§ **What you are asked to do**: Could you repeat every record below exactly as written?

··· Input for this task ···

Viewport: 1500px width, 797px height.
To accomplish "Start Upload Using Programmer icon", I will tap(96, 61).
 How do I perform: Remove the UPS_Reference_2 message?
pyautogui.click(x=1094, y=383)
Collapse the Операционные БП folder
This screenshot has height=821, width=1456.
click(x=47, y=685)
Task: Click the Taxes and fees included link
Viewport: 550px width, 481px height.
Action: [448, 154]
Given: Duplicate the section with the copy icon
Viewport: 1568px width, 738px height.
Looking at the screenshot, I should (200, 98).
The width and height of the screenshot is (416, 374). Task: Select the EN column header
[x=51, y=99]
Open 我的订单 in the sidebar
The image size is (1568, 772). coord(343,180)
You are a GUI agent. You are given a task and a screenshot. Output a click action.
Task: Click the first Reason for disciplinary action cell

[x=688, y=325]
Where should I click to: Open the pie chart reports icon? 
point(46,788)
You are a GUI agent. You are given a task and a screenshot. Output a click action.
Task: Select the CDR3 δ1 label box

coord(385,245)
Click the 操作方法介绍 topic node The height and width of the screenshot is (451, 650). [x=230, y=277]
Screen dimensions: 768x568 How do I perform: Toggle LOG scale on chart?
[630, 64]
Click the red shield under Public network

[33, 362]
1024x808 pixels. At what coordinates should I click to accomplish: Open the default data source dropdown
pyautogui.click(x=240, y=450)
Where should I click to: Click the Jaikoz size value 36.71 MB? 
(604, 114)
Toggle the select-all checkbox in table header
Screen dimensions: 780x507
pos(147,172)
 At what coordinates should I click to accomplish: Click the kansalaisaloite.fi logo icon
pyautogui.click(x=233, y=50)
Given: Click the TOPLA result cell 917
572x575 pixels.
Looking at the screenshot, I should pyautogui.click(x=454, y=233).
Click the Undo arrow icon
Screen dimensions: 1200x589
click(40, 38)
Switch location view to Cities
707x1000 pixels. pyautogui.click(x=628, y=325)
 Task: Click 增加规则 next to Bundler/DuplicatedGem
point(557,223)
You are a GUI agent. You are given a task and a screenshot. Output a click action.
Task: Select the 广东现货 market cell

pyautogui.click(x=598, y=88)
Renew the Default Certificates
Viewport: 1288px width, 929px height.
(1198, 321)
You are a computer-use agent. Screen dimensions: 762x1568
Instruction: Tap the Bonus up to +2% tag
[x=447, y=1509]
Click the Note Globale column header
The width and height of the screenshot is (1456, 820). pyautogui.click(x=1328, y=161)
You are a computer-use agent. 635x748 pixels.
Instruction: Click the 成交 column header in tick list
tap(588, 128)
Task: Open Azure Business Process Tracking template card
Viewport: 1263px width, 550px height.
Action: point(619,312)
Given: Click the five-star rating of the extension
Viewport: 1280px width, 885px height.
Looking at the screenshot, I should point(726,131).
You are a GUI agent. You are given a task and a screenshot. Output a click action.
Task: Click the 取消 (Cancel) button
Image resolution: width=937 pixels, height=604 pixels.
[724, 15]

···

§ **Final answer**:
Viewport: 1500px width, 797px height.
To accomplish "Start Upload Using Programmer icon", I will tap(96, 61).
 How do I perform: Remove the UPS_Reference_2 message?
pyautogui.click(x=1094, y=383)
Collapse the Операционные БП folder
This screenshot has height=821, width=1456.
click(x=47, y=685)
Task: Click the Taxes and fees included link
Viewport: 550px width, 481px height.
Action: [448, 154]
Given: Duplicate the section with the copy icon
Viewport: 1568px width, 738px height.
Looking at the screenshot, I should (200, 98).
The width and height of the screenshot is (416, 374). Task: Select the EN column header
[x=51, y=99]
Open 我的订单 in the sidebar
The image size is (1568, 772). coord(343,180)
You are a GUI agent. You are given a task and a screenshot. Output a click action.
Task: Click the first Reason for disciplinary action cell

[x=688, y=325]
Where should I click to: Open the pie chart reports icon? 
point(46,788)
You are a GUI agent. You are given a task and a screenshot. Output a click action.
Task: Select the CDR3 δ1 label box

coord(385,245)
Click the 操作方法介绍 topic node The height and width of the screenshot is (451, 650). [x=230, y=277]
Screen dimensions: 768x568 How do I perform: Toggle LOG scale on chart?
[630, 64]
Click the red shield under Public network

[33, 362]
1024x808 pixels. At what coordinates should I click to accomplish: Open the default data source dropdown
pyautogui.click(x=240, y=450)
Where should I click to: Click the Jaikoz size value 36.71 MB? 
(604, 114)
Toggle the select-all checkbox in table header
Screen dimensions: 780x507
pos(147,172)
 At what coordinates should I click to accomplish: Click the kansalaisaloite.fi logo icon
pyautogui.click(x=233, y=50)
Given: Click the TOPLA result cell 917
572x575 pixels.
Looking at the screenshot, I should pyautogui.click(x=454, y=233).
Click the Undo arrow icon
Screen dimensions: 1200x589
click(40, 38)
Switch location view to Cities
707x1000 pixels. pyautogui.click(x=628, y=325)
 Task: Click 增加规则 next to Bundler/DuplicatedGem
point(557,223)
You are a GUI agent. You are given a task and a screenshot. Output a click action.
Task: Select the 广东现货 market cell

pyautogui.click(x=598, y=88)
Renew the Default Certificates
Viewport: 1288px width, 929px height.
(1198, 321)
You are a computer-use agent. Screen dimensions: 762x1568
Instruction: Tap the Bonus up to +2% tag
[x=447, y=1509]
Click the Note Globale column header
The width and height of the screenshot is (1456, 820). pyautogui.click(x=1328, y=161)
You are a computer-use agent. 635x748 pixels.
Instruction: Click the 成交 column header in tick list
tap(588, 128)
Task: Open Azure Business Process Tracking template card
Viewport: 1263px width, 550px height.
Action: point(619,312)
Given: Click the five-star rating of the extension
Viewport: 1280px width, 885px height.
Looking at the screenshot, I should point(726,131).
You are a GUI agent. You are given a task and a screenshot. Output a click action.
Task: Click the 取消 (Cancel) button
Image resolution: width=937 pixels, height=604 pixels.
[724, 15]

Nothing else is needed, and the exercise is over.